2. **Lemmatization**: The lemma is "good".

In [25]:
print(lemmatizer.lemmatize('better', pos='a'))  # Adjective context

good


**Morphological Rules Considered in Lemmatization:**
1. **Verb tenses**: Runs → run, Running → run, Ran → run
2. **Plural nouns**: Geese → goose, Dogs → dog
3. **Comparative/superlative adjectives**: Better → good, Best → good
4. **Inflectional endings**: Laughing → laugh, Studies → study

**Importance in Natural Language Processing (NLP):**
Morphological analysis through lemmatization ensures that words with different grammatical forms (tenses, plurals, etc.) are understood as the same root concept. This is particularly useful for tasks like text classification, sentiment analysis, and search engines, where word variants should be treated uniformly.

### POS Tagging (Parts of Speech Tagging)
This step involves labeling words with their respective parts of speech (nouns, verbs, adjectives, etc.).

In [26]:
from nltk import pos_tag
tagged = pos_tag(words)
print(tagged)

[('Hello', 'NN'), ('!', '.'), ('Welcome', 'UH'), ('to', 'TO'), ('the', 'DT'), ('world', 'NN'), ('of', 'IN'), ('NLTK', 'NNP'), ('.', '.'), ('This', 'DT'), ('is', 'VBZ'), ('a', 'DT'), ('simple', 'JJ'), ('example', 'NN'), ('.', '.')]

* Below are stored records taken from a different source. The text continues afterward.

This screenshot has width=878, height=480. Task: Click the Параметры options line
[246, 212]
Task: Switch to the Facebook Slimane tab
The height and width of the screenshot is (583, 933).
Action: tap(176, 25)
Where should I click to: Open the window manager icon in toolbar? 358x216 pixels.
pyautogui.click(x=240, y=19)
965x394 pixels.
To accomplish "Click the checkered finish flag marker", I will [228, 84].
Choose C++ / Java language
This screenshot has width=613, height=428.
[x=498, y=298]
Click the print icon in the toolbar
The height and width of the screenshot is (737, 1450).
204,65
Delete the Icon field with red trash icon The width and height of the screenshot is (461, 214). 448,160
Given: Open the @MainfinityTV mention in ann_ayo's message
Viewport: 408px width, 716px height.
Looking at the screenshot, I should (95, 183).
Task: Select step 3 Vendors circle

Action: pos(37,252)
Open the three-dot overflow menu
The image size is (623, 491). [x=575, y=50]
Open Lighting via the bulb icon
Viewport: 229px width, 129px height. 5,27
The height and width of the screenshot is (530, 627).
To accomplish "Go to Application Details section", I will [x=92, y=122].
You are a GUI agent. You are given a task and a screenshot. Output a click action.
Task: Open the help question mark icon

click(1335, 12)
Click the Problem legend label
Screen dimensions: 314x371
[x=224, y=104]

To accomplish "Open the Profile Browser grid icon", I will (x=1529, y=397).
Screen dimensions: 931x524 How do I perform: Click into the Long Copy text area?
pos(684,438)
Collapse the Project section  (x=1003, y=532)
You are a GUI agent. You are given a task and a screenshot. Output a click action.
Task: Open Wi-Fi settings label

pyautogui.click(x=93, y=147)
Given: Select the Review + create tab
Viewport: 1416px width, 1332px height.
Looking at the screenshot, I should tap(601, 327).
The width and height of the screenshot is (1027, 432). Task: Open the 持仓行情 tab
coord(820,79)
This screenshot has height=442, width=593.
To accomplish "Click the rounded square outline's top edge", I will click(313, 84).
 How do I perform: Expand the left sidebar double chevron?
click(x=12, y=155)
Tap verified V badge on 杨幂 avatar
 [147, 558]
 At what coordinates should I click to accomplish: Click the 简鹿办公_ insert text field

### Named Entity Recognition (NER)
Identifying proper names in text (people, places, organizations).

In [27]:
from nltk import ne_chunk
entities = ne_chunk(tagged)
entities.draw()  # Visual representation

### Text Classification with NLTK
NLTK provides functionality for building basic text classifiers. A simple text classification pipeline includes:

1. Feature extraction
2. Training classifiers (Naive Bayes, Decision Trees, etc.)

#### Feature Extraction
Convert textual data into a format that machine learning models can understand. Bag of Words (BoW) is a common approach:

In [28]:
from nltk import FreqDist
fdist = FreqDist(words)
print(fdist.most_common(5))  # Most common words as features

[('.', 2), ('Hello', 1), ('!', 1), ('Welcome', 1), ('to', 1)]


#### Text Classification Example (Naive Bayes)
We’ll classify whether a piece of text is about sports or politics.

In [29]:
import random
from nltk.corpus import movie_reviews
from nltk.classify import NaiveBayesClassifier
from nltk.classify.util import accuracy

def extract_features(word_list):
    return {word: True for word in word_list}

movie_reviews_data = [(extract_features(list(movie_reviews.words(fileid))), category)
                      for category in movie_reviews.categories()
                      for fileid in movie_reviews.fileids(category)]
random.shuffle(movie_reviews_data)
train_data = movie_reviews_data[:1600]
test_data = movie_reviews_data[1600:]

classifier = NaiveBayesClassifier.train(train_data)
print(f"Accuracy: {accuracy(classifier, test_data)}")

Accuracy: 0.7675


### WordNet - Lexical Database
WordNet is a lexical (anything related to words or vocabulary) database for the English language that groups words into sets of synonyms called synsets and provides meanings and relationships between them.

In [30]:
from nltk.corpus import wordnet
synonyms = wordnet.synsets("car")
for synonym in synonyms:
    print(synonym.definition())  # Print the definition


a motor vehicle with four wheels; usually propelled by an internal combustion engine
a wheeled vehicle adapted to the rails of railroad
the compartment that is suspended from an airship and that carries personnel and the cargo and the power plant
where passengers ride up and down
a conveyance for passengers or freight on a cable railway


### Applying NLTK for Machine Learning
NLTK’s text processing tools are foundational for building machine learning models. Here’s an example of how you might approach an NLP problem using NLTK with machine learning models:

1. **Preprocess the text**: Tokenization, stopwords removal, stemming/lemmatization.
2. **Feature Extraction**: Extract features using BoW, TF-IDF, or word embeddings.
3. **Model Building**: Use classifiers like Naive Bayes, SVM, or neural networks (RNN, LSTM) on the processed data.